YOUR INSTRUCTIONS:
Look for the word "Task" in the material below. Copy each line that has it.

EXTRACTED ENTRIES:
'''

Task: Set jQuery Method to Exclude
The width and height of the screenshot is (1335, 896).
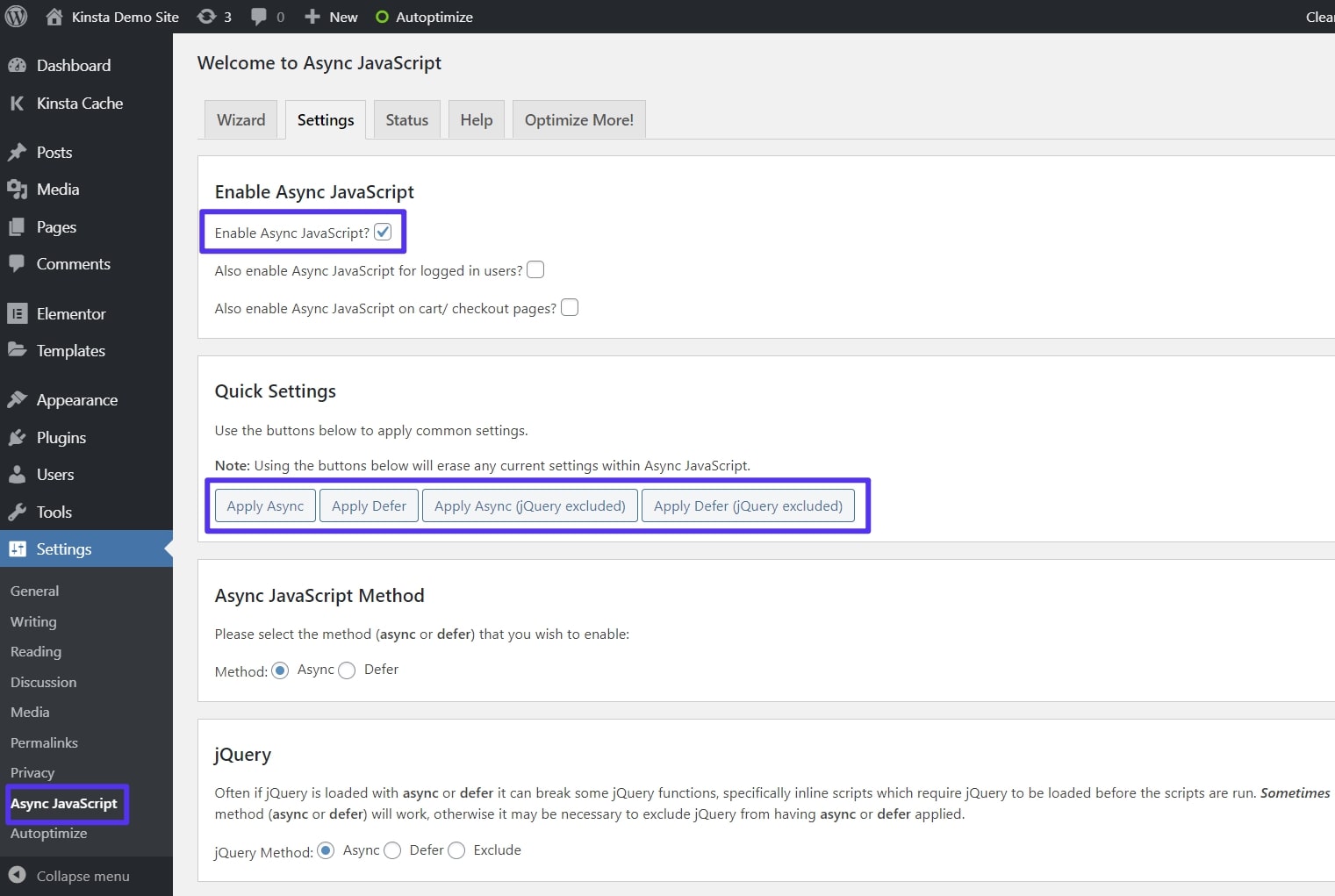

'''
'''

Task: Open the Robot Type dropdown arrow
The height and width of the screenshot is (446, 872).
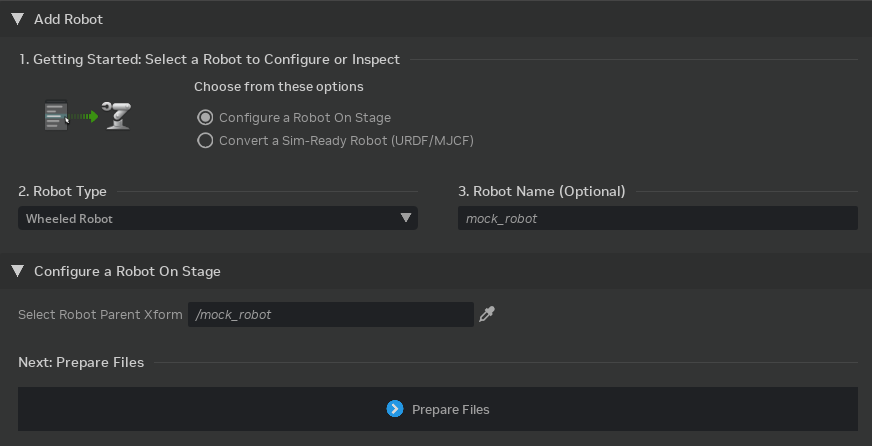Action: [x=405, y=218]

'''

SOLUTION TO THIS PROBLEM:
Task: Set jQuery Method to Exclude
Task: Open the Robot Type dropdown arrow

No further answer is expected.